According to Julie Stufft, the Deputy Assistant Secretary for Visa Services at the Bureau of Consular Affairs, the US Embassy and Consulates in India have issued 50% more visas this year than they did during the same time prior to the epidemic. She said there was no other nation in the world where it was taking place when speaking at a town hall with Indian communities in the United States.
The Bureau of South and Central Asian Affairs, Bureau of Consular Affairs, and U.S. Citizenship and Immigration Services (USCIS) of the State Department arranged the town hall to discuss interagency efforts to increase productivity and decrease wait times in immigrant and nonimmigrant visa processing.
The occasion featured remarks from Stufft, Nancy Izzo Jackson, the Deputy Assistant Secretary for India in the Bureau of South and Central Asian Affairs (SCA), Douglas Rand, the Senior Advisor to the Director of USCIS, and Richa Bhala, the SCA’s Chief of Staff.
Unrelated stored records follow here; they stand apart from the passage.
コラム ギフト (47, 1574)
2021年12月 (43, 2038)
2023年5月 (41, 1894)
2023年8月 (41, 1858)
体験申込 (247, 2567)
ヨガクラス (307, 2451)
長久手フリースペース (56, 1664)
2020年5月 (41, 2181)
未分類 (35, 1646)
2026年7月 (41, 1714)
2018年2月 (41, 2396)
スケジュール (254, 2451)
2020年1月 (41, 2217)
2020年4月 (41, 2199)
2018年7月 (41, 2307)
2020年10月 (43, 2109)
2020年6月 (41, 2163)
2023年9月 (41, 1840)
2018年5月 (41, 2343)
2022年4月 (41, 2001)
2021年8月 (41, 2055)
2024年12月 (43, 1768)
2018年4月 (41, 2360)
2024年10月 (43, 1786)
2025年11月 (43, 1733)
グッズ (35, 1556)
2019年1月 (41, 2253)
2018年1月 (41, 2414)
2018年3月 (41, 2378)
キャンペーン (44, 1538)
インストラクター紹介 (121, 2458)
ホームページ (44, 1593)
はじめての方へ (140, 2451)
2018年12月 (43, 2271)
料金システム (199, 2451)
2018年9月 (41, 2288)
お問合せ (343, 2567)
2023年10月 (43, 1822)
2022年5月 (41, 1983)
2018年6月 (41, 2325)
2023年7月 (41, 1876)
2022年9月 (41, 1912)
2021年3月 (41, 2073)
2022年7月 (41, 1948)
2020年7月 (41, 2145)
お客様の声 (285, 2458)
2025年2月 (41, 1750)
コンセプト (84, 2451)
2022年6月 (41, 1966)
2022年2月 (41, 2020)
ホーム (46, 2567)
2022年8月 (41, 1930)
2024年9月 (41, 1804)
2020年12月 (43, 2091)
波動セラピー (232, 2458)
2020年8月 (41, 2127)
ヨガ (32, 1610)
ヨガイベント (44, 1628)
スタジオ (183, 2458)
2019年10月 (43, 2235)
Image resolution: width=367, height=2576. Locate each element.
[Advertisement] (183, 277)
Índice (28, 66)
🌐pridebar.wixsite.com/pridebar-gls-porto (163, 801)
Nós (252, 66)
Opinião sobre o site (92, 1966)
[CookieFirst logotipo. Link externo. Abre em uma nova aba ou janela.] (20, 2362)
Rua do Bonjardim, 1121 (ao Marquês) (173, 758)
Assistant Secretary Jackson appraised US-India relations, saying, “President Biden and Secretary Blinken call our relationship with India one of our most consequential global relationships. Our bilateral partnership cuts across our most crucial global strategic priorities in defense, economics, and trade to security, health, and space, critical emerging technology, and our ever-growing people-to-people ties, reflecting the importance of this relationship.”